Without changing a single character, write out every record below.

[Source information]:
◆ ◆ ◆ ◆ ◆ ◆ ◆
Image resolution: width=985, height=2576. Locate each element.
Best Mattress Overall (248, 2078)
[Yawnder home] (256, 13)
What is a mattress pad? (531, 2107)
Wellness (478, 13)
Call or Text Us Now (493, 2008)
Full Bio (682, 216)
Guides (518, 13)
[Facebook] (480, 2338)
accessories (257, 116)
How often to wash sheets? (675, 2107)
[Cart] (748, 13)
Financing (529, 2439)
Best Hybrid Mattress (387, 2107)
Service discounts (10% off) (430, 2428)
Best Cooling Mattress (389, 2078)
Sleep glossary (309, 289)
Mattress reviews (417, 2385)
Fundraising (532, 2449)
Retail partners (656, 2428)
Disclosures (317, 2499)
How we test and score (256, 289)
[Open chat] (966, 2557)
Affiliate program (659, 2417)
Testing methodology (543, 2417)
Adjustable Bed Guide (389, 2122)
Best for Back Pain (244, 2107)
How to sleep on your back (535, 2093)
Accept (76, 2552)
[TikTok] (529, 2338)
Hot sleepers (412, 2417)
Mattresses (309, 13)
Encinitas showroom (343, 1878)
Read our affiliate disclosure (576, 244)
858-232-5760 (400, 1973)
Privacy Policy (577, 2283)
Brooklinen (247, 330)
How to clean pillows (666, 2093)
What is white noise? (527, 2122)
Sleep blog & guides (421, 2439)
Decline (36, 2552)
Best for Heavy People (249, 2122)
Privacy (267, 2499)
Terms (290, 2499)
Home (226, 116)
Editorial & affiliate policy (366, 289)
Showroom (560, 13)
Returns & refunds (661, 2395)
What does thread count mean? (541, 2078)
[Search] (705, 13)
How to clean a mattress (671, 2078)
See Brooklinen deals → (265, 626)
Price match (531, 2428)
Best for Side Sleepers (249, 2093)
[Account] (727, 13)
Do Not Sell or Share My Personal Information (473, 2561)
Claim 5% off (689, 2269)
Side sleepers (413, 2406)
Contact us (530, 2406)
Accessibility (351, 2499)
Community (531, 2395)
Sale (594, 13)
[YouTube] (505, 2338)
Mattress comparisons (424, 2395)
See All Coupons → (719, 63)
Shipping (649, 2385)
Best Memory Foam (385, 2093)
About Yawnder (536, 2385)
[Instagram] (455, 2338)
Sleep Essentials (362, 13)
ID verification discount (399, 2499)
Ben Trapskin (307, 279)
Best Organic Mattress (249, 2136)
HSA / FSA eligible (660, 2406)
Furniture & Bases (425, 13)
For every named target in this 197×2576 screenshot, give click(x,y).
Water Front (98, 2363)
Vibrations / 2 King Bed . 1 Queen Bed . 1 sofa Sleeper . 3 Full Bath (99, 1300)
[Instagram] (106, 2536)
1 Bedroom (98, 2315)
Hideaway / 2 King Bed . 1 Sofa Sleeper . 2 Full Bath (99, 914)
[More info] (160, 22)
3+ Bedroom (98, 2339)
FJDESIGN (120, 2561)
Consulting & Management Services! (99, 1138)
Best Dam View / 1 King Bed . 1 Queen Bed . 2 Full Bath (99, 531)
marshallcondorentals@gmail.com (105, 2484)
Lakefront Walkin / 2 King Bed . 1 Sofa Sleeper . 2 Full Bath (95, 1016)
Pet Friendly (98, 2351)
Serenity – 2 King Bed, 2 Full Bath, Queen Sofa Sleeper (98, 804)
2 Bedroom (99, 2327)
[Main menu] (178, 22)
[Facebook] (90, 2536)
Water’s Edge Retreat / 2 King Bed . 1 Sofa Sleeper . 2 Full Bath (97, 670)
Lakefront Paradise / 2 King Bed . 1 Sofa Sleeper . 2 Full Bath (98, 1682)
◆ ◆ ◆ ◆ ◆ ◆ ◆
[Expected answer]:
Image resolution: width=985, height=2576. Locate each element.
Best Mattress Overall (248, 2078)
[Yawnder home] (256, 13)
What is a mattress pad? (531, 2107)
Wellness (478, 13)
Call or Text Us Now (493, 2008)
Full Bio (682, 216)
Guides (518, 13)
[Facebook] (480, 2338)
accessories (257, 116)
How often to wash sheets? (675, 2107)
[Cart] (748, 13)
Financing (529, 2439)
Best Hybrid Mattress (387, 2107)
Service discounts (10% off) (430, 2428)
Best Cooling Mattress (389, 2078)
Sleep glossary (309, 289)
Mattress reviews (417, 2385)
Fundraising (532, 2449)
Retail partners (656, 2428)
Disclosures (317, 2499)
How we test and score (256, 289)
[Open chat] (966, 2557)
Affiliate program (659, 2417)
Testing methodology (543, 2417)
Adjustable Bed Guide (389, 2122)
Best for Back Pain (244, 2107)
How to sleep on your back (535, 2093)
Accept (76, 2552)
[TikTok] (529, 2338)
Hot sleepers (412, 2417)
Mattresses (309, 13)
Encinitas showroom (343, 1878)
Read our affiliate disclosure (576, 244)
858-232-5760 (400, 1973)
Privacy Policy (577, 2283)
Brooklinen (247, 330)
How to clean pillows (666, 2093)
What is white noise? (527, 2122)
Sleep blog & guides (421, 2439)
Decline (36, 2552)
Best for Heavy People (249, 2122)
Privacy (267, 2499)
Terms (290, 2499)
Home (226, 116)
Editorial & affiliate policy (366, 289)
Showroom (560, 13)
Returns & refunds (661, 2395)
What does thread count mean? (541, 2078)
[Search] (705, 13)
How to clean a mattress (671, 2078)
See Brooklinen deals → (265, 626)
Price match (531, 2428)
Best for Side Sleepers (249, 2093)
[Account] (727, 13)
Do Not Sell or Share My Personal Information (473, 2561)
Claim 5% off (689, 2269)
Side sleepers (413, 2406)
Contact us (530, 2406)
Accessibility (351, 2499)
Community (531, 2395)
Sale (594, 13)
[YouTube] (505, 2338)
Mattress comparisons (424, 2395)
See All Coupons → (719, 63)
Shipping (649, 2385)
Best Memory Foam (385, 2093)
About Yawnder (536, 2385)
[Instagram] (455, 2338)
Sleep Essentials (362, 13)
ID verification discount (399, 2499)
Ben Trapskin (307, 279)
Best Organic Mattress (249, 2136)
HSA / FSA eligible (660, 2406)
Furniture & Bases (425, 13)
For every named target in this 197×2576 screenshot, give click(x,y).
Water Front (98, 2363)
Vibrations / 2 King Bed . 1 Queen Bed . 1 sofa Sleeper . 3 Full Bath (99, 1300)
[Instagram] (106, 2536)
1 Bedroom (98, 2315)
Hideaway / 2 King Bed . 1 Sofa Sleeper . 2 Full Bath (99, 914)
[More info] (160, 22)
3+ Bedroom (98, 2339)
FJDESIGN (120, 2561)
Consulting & Management Services! (99, 1138)
Best Dam View / 1 King Bed . 1 Queen Bed . 2 Full Bath (99, 531)
marshallcondorentals@gmail.com (105, 2484)
Lakefront Walkin / 2 King Bed . 1 Sofa Sleeper . 2 Full Bath (95, 1016)
Pet Friendly (98, 2351)
Serenity – 2 King Bed, 2 Full Bath, Queen Sofa Sleeper (98, 804)
2 Bedroom (99, 2327)
[Main menu] (178, 22)
[Facebook] (90, 2536)
Water’s Edge Retreat / 2 King Bed . 1 Sofa Sleeper . 2 Full Bath (97, 670)
Lakefront Paradise / 2 King Bed . 1 Sofa Sleeper . 2 Full Bath (98, 1682)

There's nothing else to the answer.